Problem to solve: List all lines of the data that include the string "logo".

[Stored dataset items]
Segment Open
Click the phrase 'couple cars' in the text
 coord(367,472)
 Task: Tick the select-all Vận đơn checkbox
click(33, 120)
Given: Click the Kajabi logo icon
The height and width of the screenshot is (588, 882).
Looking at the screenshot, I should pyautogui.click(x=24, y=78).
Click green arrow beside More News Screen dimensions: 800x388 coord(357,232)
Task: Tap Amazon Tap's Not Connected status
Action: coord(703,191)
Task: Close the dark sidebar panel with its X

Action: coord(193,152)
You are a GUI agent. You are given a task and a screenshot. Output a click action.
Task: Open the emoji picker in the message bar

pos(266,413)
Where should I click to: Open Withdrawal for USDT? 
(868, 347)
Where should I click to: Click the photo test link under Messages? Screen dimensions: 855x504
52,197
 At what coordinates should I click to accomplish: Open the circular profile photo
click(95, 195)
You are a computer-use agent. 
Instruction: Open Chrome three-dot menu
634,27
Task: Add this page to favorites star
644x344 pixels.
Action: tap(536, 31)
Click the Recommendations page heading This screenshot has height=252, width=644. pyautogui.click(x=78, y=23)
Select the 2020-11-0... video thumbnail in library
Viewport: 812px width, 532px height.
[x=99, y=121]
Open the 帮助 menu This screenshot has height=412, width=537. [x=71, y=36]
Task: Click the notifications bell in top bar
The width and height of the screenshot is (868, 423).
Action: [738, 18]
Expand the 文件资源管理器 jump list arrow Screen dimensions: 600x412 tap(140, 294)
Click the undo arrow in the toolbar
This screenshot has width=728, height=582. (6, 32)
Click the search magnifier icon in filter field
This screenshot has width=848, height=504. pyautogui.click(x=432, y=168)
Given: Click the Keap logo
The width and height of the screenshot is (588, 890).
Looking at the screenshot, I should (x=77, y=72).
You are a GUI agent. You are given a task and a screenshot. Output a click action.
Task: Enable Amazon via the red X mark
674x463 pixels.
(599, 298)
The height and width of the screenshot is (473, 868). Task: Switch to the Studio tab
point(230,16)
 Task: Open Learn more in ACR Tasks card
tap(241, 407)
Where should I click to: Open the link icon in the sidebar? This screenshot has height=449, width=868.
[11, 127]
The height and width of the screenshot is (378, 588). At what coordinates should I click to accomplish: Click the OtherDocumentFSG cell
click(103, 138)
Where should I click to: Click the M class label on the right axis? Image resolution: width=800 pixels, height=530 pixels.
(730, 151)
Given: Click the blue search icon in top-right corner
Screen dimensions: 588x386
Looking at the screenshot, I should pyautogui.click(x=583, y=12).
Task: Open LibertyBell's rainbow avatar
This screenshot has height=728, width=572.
Segment Closed
Worked solution:
Given: Click the Kajabi logo icon
Given: Click the Keap logo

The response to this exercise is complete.